=== SOURCE MATERIAL ===
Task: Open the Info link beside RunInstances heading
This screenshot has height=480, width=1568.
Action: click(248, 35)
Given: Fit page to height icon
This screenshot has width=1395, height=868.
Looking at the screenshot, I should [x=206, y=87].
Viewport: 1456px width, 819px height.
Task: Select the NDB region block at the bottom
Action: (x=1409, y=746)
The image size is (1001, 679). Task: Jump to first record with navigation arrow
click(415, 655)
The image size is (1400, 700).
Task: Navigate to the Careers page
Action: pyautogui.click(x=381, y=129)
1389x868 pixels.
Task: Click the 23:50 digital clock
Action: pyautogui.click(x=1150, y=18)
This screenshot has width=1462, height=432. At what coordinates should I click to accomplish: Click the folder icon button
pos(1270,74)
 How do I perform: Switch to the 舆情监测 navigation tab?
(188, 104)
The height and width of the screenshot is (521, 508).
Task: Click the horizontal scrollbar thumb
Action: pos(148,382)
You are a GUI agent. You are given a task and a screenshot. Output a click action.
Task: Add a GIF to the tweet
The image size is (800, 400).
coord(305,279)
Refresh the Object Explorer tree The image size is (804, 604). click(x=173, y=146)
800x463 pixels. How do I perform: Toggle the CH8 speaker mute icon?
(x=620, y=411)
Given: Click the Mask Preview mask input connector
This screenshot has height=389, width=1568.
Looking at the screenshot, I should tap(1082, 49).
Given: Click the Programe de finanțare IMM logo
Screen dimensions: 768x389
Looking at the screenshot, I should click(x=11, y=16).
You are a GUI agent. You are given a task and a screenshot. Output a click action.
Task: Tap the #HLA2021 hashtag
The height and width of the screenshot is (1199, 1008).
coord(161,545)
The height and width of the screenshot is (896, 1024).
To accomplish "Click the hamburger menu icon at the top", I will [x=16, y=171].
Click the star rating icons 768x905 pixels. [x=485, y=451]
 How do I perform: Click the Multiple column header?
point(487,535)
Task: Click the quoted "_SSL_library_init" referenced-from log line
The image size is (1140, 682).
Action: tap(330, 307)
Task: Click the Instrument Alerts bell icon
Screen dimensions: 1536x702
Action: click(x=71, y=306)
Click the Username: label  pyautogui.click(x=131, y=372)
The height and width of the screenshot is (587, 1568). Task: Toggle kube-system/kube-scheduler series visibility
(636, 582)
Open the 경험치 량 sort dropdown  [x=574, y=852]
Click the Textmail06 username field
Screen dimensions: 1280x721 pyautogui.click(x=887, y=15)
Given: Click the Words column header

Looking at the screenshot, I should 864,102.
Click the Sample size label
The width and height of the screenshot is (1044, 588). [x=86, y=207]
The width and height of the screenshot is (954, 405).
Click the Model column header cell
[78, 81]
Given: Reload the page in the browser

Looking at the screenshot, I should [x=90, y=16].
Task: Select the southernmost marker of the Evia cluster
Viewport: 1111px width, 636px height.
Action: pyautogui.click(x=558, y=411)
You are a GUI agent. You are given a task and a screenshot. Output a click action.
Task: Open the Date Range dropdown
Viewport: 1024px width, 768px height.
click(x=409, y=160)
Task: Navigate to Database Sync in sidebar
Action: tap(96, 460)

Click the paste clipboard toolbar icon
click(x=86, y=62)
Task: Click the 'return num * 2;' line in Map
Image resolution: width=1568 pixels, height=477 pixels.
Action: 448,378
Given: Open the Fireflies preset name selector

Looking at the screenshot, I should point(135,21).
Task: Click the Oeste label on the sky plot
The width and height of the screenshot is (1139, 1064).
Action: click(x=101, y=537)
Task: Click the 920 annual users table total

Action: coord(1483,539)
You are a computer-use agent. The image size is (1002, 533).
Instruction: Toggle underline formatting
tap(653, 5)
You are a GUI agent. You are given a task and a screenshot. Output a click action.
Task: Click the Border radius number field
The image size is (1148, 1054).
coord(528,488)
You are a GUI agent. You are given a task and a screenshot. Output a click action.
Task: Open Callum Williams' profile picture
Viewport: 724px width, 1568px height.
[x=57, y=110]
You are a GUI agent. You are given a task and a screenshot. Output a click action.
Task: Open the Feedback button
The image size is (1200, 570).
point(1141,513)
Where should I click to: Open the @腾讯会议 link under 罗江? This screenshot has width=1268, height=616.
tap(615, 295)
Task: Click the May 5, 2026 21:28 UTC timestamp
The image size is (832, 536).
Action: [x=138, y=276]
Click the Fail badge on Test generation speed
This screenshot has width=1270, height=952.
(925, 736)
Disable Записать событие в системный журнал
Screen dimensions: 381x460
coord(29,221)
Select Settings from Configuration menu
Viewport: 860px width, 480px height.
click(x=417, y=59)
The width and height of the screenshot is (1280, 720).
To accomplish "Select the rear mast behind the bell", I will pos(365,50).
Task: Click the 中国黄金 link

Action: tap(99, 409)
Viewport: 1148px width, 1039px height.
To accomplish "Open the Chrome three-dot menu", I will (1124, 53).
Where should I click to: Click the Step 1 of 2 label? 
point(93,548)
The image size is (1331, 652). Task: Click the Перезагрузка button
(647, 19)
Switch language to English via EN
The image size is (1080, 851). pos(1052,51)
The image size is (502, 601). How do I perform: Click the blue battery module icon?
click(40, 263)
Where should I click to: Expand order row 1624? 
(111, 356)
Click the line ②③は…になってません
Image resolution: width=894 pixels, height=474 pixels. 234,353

=== YOUR ASSIGNMENT ===
The records above should be printed exactly, please, from the first line through the line containing "Given: Fit page to height icon", with both ends kept and nothing past it.

=== ANSWER TO THE EXERCISE ===
Task: Open the Info link beside RunInstances heading
This screenshot has height=480, width=1568.
Action: click(248, 35)
Given: Fit page to height icon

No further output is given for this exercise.